いつの時代かははっきりしないが、かなりの昔からその土地に「不幸な出来事」に関連するもの、
「穢れた」ものなどを捨てる(埋める?)ようになった。
それは物質的なものだけではなく、気持ち的なもの、所謂「怨念」や「憎悪」などを代々捨てて
きたという。
ただし、カンダ婆さんがカンダ家に嫁にくる頃には、その風習はほとんど廃れており、実際にど
のようにやっていたかは分からない。しかし、舅や旦那(亡くなっている)から概要を聞かされ
ており、そこには無闇に入ってはならないこと、また子供を近づけてはならないなどと注意を受
けていた。
そして、その土地を「ごうち」と呼んでいた。なぜ「ごうち」と呼ぶのか、またどんな漢字が
あてはまるのかは分からない。

その土地はカンダ家の所有ではあるが、管理は集落で行っていて、そういったことは集落全体で
共有していた。
ただ風習はなくなっても、「ごうち」は集落の主に年寄りたちによって管理されつづけ、その
集落一帯が新Q地区となって再開発されるまで行われていた。
もともとカンダ家は集落一の地主であったのだが、農地解放で落ちぶれた。ただし落ちぶれたと
はいっても、かなりの土地は残り、バブルと再開発の影響で土地は高騰、しかし土地を手放すこ
とに抵抗していたカンダ婆さんの旦那(カンダ家先代)が亡くなると、カンダ氏は土地を売り、
それを元手に事業に手を出した。そのうちバブルも崩壊して、事業もだめになり、今はここに
いる。
「ごうち」であるが、そこだけはカンダ婆さんが売却にはかなりの難色を示し、周辺の家々か
らも売らないでくれと懇願されたので、そこと周辺の一部はわずかな土地ではあるし残した。

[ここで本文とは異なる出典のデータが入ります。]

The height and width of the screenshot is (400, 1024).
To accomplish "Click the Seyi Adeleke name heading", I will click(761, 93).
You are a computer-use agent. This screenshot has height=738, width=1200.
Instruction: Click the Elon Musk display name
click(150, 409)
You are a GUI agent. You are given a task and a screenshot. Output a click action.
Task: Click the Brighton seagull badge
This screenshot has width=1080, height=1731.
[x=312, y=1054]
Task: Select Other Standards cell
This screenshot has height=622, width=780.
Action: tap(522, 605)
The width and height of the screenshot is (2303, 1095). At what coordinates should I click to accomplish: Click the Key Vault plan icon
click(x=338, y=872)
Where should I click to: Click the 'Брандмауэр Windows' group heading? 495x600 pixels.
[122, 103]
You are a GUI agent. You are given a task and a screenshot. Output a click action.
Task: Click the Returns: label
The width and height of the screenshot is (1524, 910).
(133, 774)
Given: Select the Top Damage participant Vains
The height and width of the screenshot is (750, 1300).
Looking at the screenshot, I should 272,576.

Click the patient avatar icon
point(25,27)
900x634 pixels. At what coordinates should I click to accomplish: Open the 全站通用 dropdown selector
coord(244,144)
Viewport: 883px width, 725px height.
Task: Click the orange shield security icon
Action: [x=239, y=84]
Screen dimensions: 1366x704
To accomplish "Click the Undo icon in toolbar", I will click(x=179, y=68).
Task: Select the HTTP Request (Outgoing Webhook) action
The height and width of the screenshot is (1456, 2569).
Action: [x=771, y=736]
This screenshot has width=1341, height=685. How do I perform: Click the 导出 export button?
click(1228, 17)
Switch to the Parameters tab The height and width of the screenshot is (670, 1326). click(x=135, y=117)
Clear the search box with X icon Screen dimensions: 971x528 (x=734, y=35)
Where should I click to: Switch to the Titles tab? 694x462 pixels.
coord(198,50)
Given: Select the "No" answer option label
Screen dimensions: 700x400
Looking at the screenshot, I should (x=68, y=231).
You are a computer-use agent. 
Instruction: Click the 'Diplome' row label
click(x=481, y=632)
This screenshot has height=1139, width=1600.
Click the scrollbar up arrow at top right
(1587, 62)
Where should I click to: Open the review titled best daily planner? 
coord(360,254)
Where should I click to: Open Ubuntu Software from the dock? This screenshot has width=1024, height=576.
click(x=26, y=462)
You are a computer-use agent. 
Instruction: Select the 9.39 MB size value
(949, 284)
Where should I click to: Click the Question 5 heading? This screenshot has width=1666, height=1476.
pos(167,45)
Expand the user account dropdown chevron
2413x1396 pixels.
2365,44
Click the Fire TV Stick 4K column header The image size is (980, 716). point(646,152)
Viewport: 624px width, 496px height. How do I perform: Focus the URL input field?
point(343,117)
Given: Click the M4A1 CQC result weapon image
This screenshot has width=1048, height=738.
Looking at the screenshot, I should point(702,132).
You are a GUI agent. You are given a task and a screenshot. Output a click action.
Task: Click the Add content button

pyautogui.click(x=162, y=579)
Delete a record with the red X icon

「そう言われてみれば」とカンダ氏も言った。「そう言われてみれば、子供のころは“ごうち”
の周りにあった雑木林で遊んだときは親父に酷く怒られたっけ。あと、“ごうち”の端を流れ
る水路でも絶対に遊ぶなと、何度も言われたな…」

「心配だったんですよ」とカンダ婆さんは話の最後に呟いた。

ウエノさんは帰りの車の中で「私にはちょっと手に負えないかも。アキバさん今日はお時間
取れます?」と聞いてきた。
アキバは大丈夫だと答える。
「それならW市に行って欲しいのですが」
W市とはQ町近辺の市町の中心的役割を果たす市である。
丁度よいことにカンダ氏宅からQ町に戻る途中に通ることもあり、寄り道するには好都合だった。

ウエノさんからW市で紹介されたのは、オオサキ氏という男性であった。
ちなみに、次から次へと霊能者を紹介されて、ぼられるんじゃないかとアキバは心配したそう
だが、そのときに、ウエノさんとオオサキ氏からきちんと説明を受けて安心したとのことだ。